How the Light Gets In: A Chief Inspector Gamache Novel

“And did she?”


“No.” Ruth sounded surprised still. “She stood at my front door and just said, ‘Thank you.’”

“What did you do?”

“Well, what could I do after that? I slammed the door in her face. Can’t say she didn’t ask for it.”

“You were provoked beyond reason,” he said, and she gave him a keen, assessing look. “Did you know who she was?”

“Do you think she said, ‘Hi, I’m a Quint. Can I come in?’ Of course I didn’t know who she was. I just thought she was some old fart who wanted something from me. So I got rid of her.”

“And what did she do?”

“She came back. Brought a bottle of Glenlivet. Apparently she’d had a word with Gabri over at Chez Gay. He told her the only way into my home was through a bottle of Scotch.”

“A gap in your security system,” said Gamache.

“She sat there.” Ruth pointed to his plastic chair. “And I sat here. And we drank.”

“At what stage did she tell you who she was?”

“She didn’t really. She told me I had the poem right. I asked her which poem and she quoted it to me. Like you did. Then she said that Virginie had felt exactly like that. I asked what Virginie she had in mind, and she said her sister. Virginie Ouellet.”

“And that’s when you knew?” Gamache asked.

“God, man, the fucking duck knew then.”

Ruth got up and returned with the Bernard book on the Quints. She threw it on the table and sat back down.

“Vile book,” she said.

Gamache looked at the cover. A photograph, in black and white, of Dr. Bernard sitting in a chair, surrounded by the Ouellet Quints, about eight years of age, looking at him adoringly.

Ruth was also looking at the cover. At the five little girls.

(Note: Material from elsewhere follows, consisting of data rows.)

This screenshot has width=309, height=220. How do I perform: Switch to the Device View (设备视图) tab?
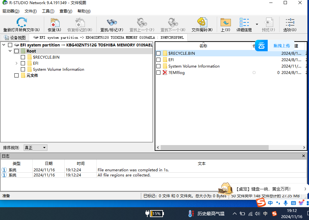pyautogui.click(x=15, y=38)
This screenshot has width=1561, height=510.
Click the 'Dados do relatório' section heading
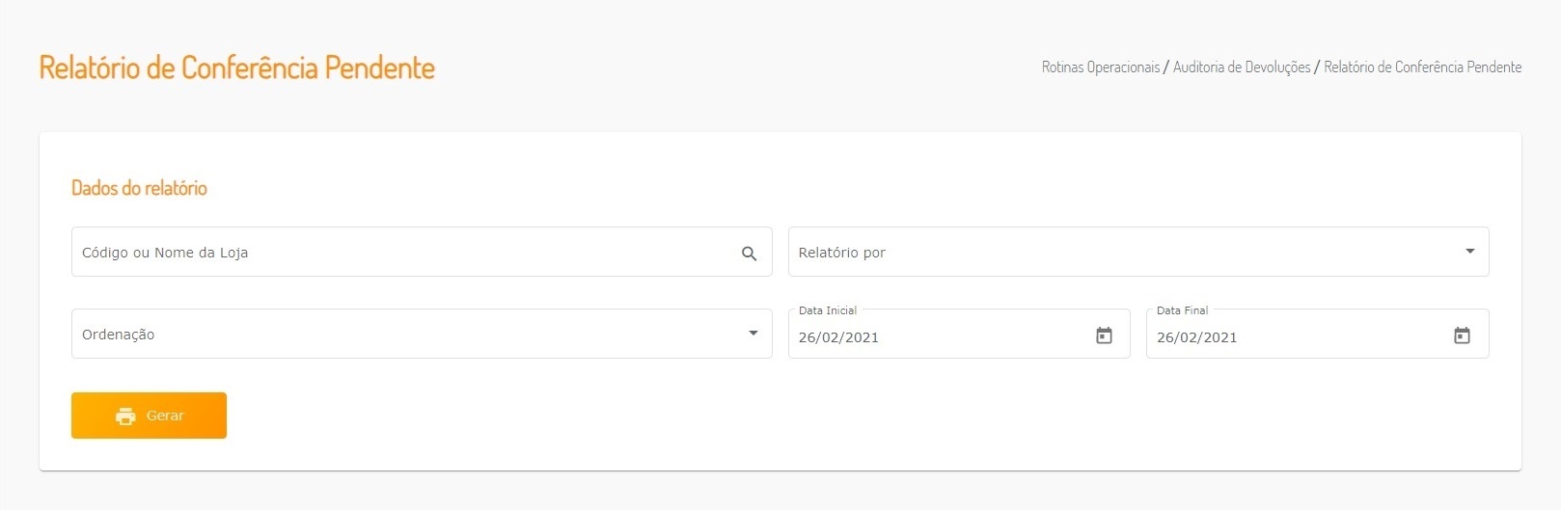pos(139,188)
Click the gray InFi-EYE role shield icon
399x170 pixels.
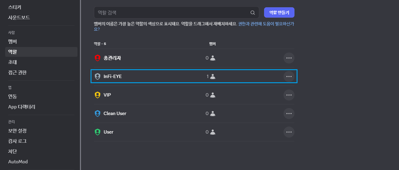(97, 77)
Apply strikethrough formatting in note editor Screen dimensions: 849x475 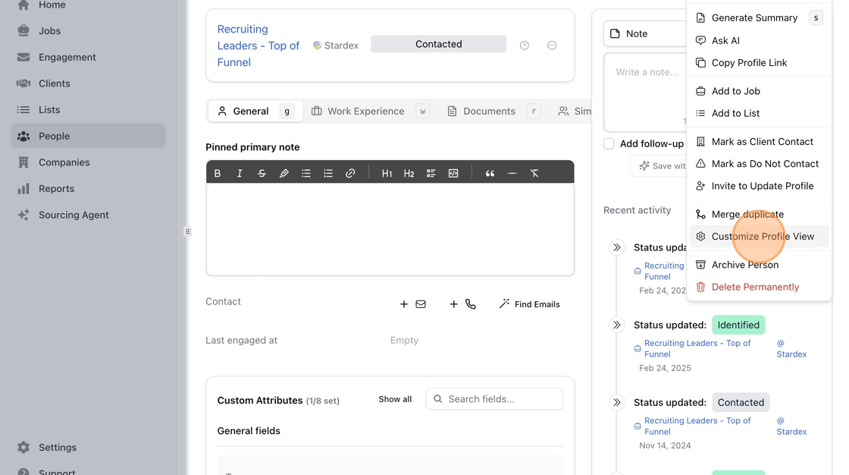click(262, 173)
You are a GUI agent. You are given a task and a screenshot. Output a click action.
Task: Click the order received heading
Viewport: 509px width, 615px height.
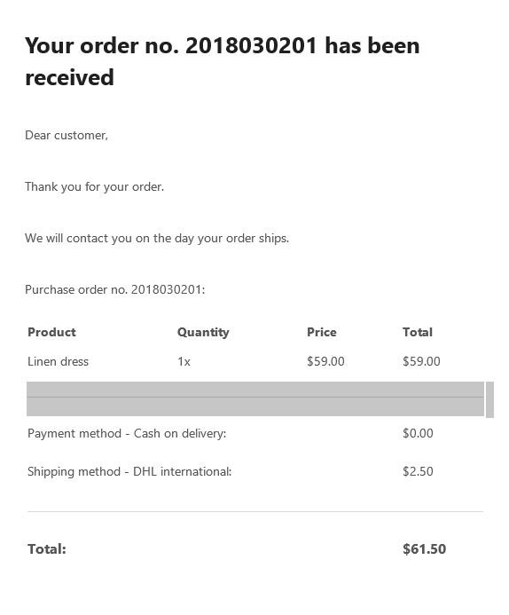point(223,61)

“I used to pretend I was adopted out and one day they’d come and find me.”

“And one day,” Gamache said quietly, “Constance did.”

Constance Ouellet, at the end of her life, at the end of the road, had come to this falling-down old home, to this falling-down old poet. And here, finally, she’d found her companion.

And Ruth had found her sister. At last.

Ruth met his eyes, and smiled. “Or will it be, as always was / too late?”

Alas.





NINETEEN


Chief Inspector Gamache drove in to Montréal, and now sat at his computer reading the weekly roundup from Inspector Lacoste, from his homicide agents, from detachments around the province.

It was Saturday morning and he was alone in the office. He responded to emails, wrote notes, and sent off thoughts and suggestions on murder investigations under way. He called a couple of inspectors in remote areas with active cases, to talk about progress.

When all that was done, he looked at the last daily report. It was an executive summary of activities and cases from Chief Superintendent Francoeur’s office. Gamache knew he didn’t have to read it, knew if he opened it he was doing exactly as Sylvain Francoeur wanted. It was sent to Gamache not as information, and certainly not as a courtesy, but as an assault.

Gamache’s finger rested on the open message command.

If he pressed down it would be flagged as opened, by him. At his desk, on his terminal. Using his security codes.

Francoeur would know he’d bested Gamache, again.

Gamache pressed anyway, and the words sprang up on the page.

He read what Francoeur wanted him to see. And he felt exactly what Francoeur wanted him to feel.

Impotent. Angry.

Francoeur had assigned Jean-Guy Beauvoir to another operation, this time a drug raid that could easily have been left to the RCMP and border guards. Gamache stared at the words and took a long, slow, deep breath in. Held it for a moment. Then he released it. Slowly. He forced himself to re-read the report. To take it in, fully.

Then he closed the message and filed it.

He sat at his chair and looked through the glass between his office and the open room beyond. The empty room beyond. With its bedraggled strings of Christmas lights. The half-hearted tree, without gifts. Not even fake ones.

He wanted to swing his chair around, to turn his back on all that and stare at the city he loved. But instead he contemplated what he saw, and what he’d read. And what he felt. Then he made a call, got up, and left.

*

He probably should have driven, but the Chief wanted fresh air. The streets of Montréal were slushy underfoot and bustling with holiday shoppers, bumping each other and wishing each other anything but peace and goodwill.

The Salvation Army was performing carols on one of the corners. As he walked, a boy soprano sang, “Once in Royal David’s City.”

But Chief Inspector Gamache heard none of it.